This is not a complete answer but it shows that in a "smaller" game, who will win can depend on the distribution of cards.
Take only the pile with four $2$s, four $3$s, four $4$s, four $4$s, four Aces. Arrange decks like this: First deck has four $2$s, second four $3$s, and so on. It is clear that the first player has winning strategy.
To see that the second can have a winning strategy, arrange decks like this:
- deck $A$ consist of three $2$s and an Ace
- deck $B$ consist of three $3$s and an Ace
- deck $C$ consist of three $4$s and an Ace
- deck $D$ consist of three $5$s and an Ace
- deck $X$ consist of $2$, $3$, $4$ and $5$
It will not be hard that the second player has winning strategy. I will write shortly what moves can happen ignoring symmetry.

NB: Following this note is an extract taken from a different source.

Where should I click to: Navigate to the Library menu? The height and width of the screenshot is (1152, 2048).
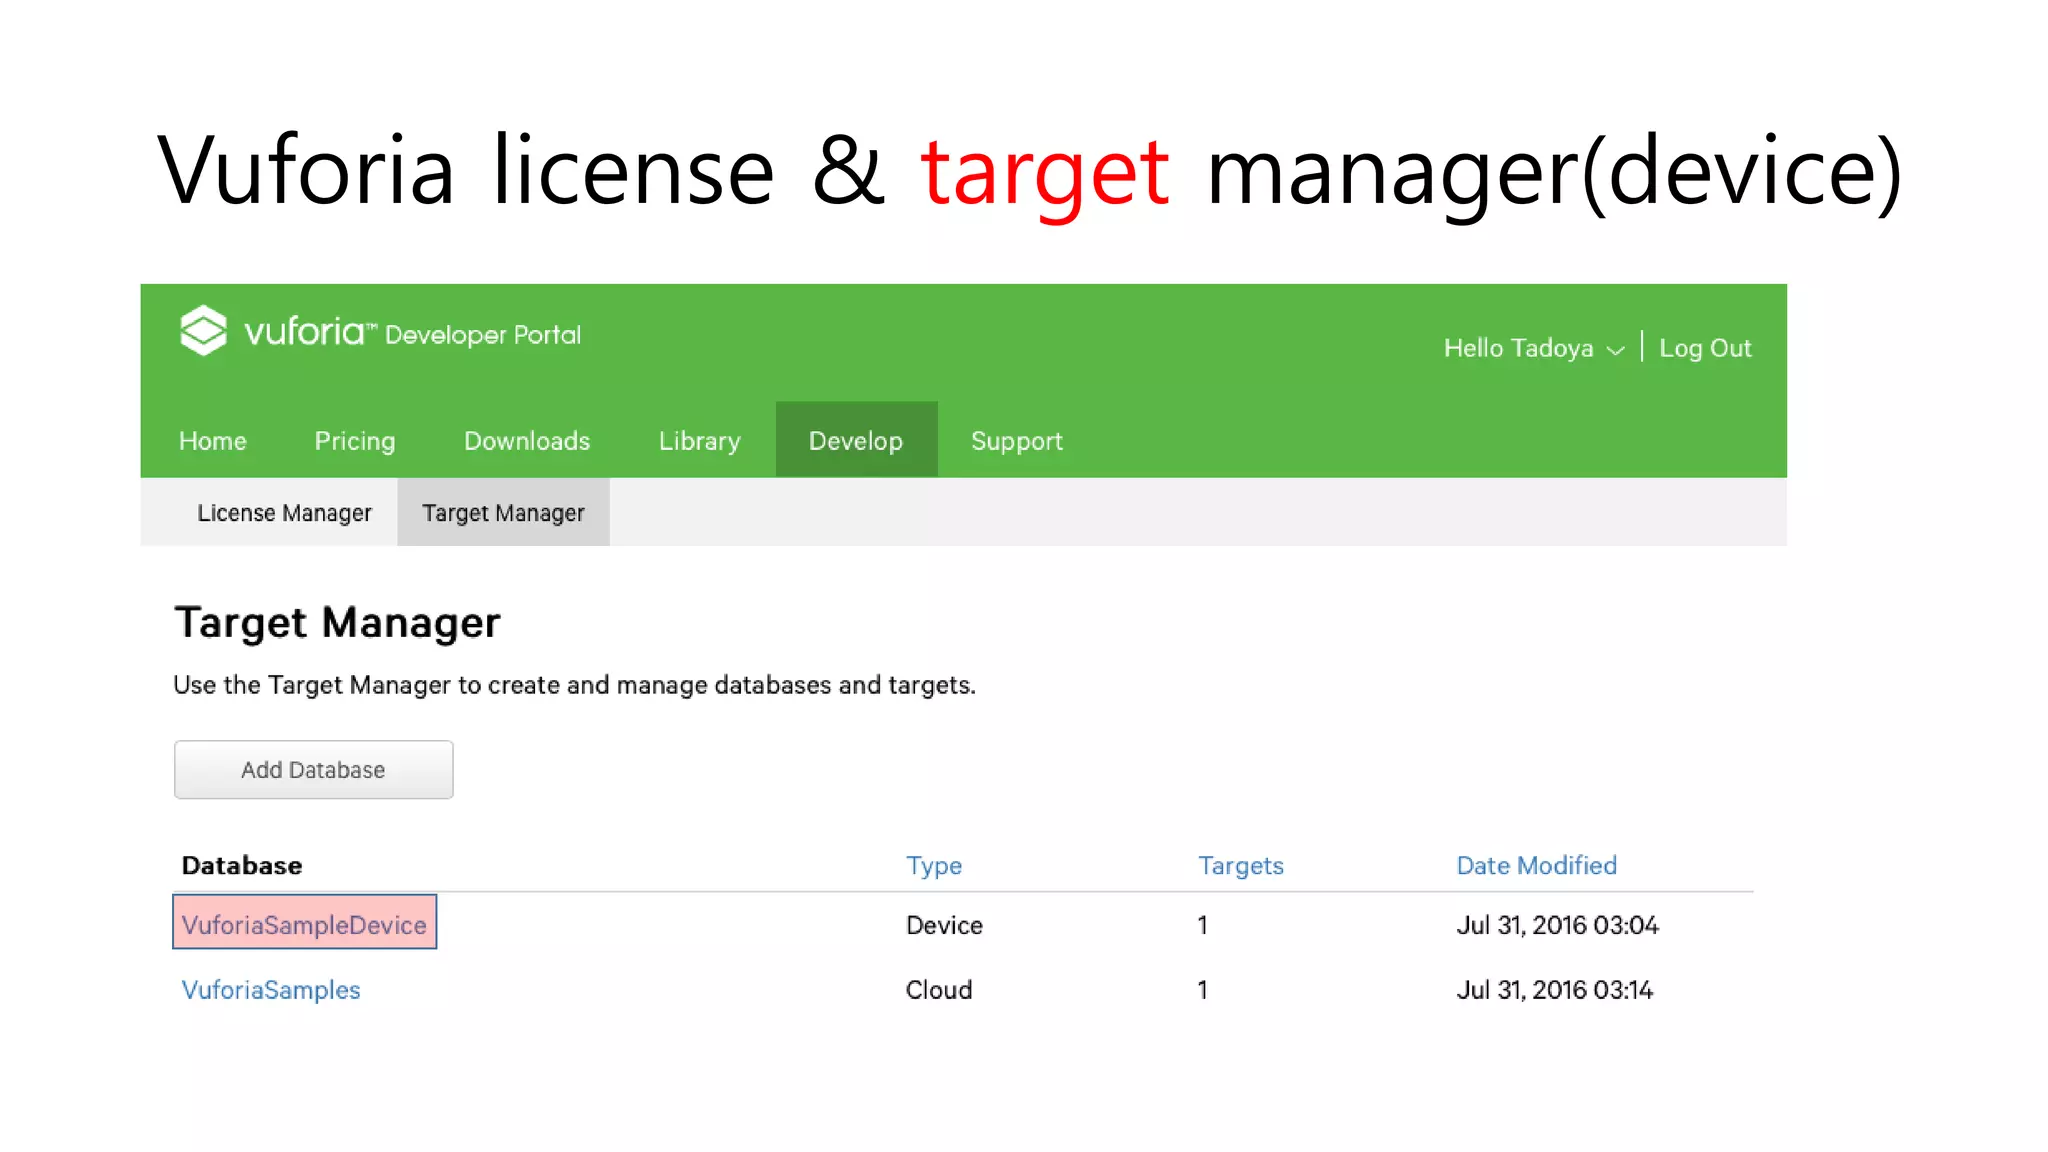point(699,441)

Case I:. Player one takes $2$ from $X$, player two responds with Ace from $B$. Game over for player one.
Case II:. Player one takes Ace from $A$, player two responds with $3$ from $X$. Game over for player one.
So we are down to the only following case
Case III: Player one takes $2$ from $A$. Player two responds $3$ from $B$.
Case III.1. Player one takes $4$ from $C$, player two responds $5$ from $D$. Game over for player one.
Case III.2. Player one takes Ace from $C$, player two responds $5$ from $X$. Game over for player one.
Case III.3 Player one takes $4$ from $X$, player two responds Ace from $D$. Game over for player one.
This indicates that in the original game, probably both players can have winning strategies depending on the initial distribution of cards. Whether or not there is some "nice" property of distribution that will tell you who has the winning strategy, I don't know. I suspect the answer is "no" since most games, as verified by saulspatz end in draw.
Edit 1
It is easy to see that the original game can have both players as winners by expanding these distributions with decks of four $6$s, four $7$s, ..., four Kings. In the first arrangement it is clear that the first player can win. In the second whenever first player picks a card from first five decks, described as above, player two makes a counter move described as above. If first player chooses one of the remaining $8$ decks, player two chooses some other of the remaining $8$ decks, and since $8$ is even, player two will make the last move in those $8$ decks.
Edit 2
I wrongly imagined when it is a tie for the first part of the post, since in the first arrangement it is a tie, not win for player one. However, player one can have a winning strategy in $13$ cards game for the following configuration. Ace to $5$ as in example above. $6$ to $10$ same as Ace to $5$. And then four Jacks, four Queens, four Kings. Player one takes a Jack. At an point player two plays Ace to $5$, player one plays corresponding move in the same set. He will play the last move in that set as described above. Same for set $6$ to $10$. If player two takes Queen or King, player one takes the remaining of the two, so he is last in that set as well.
Considering this, it might not be possible to construct winning configuration for first player in smaller game, since he has to make two ranks unused in order to win.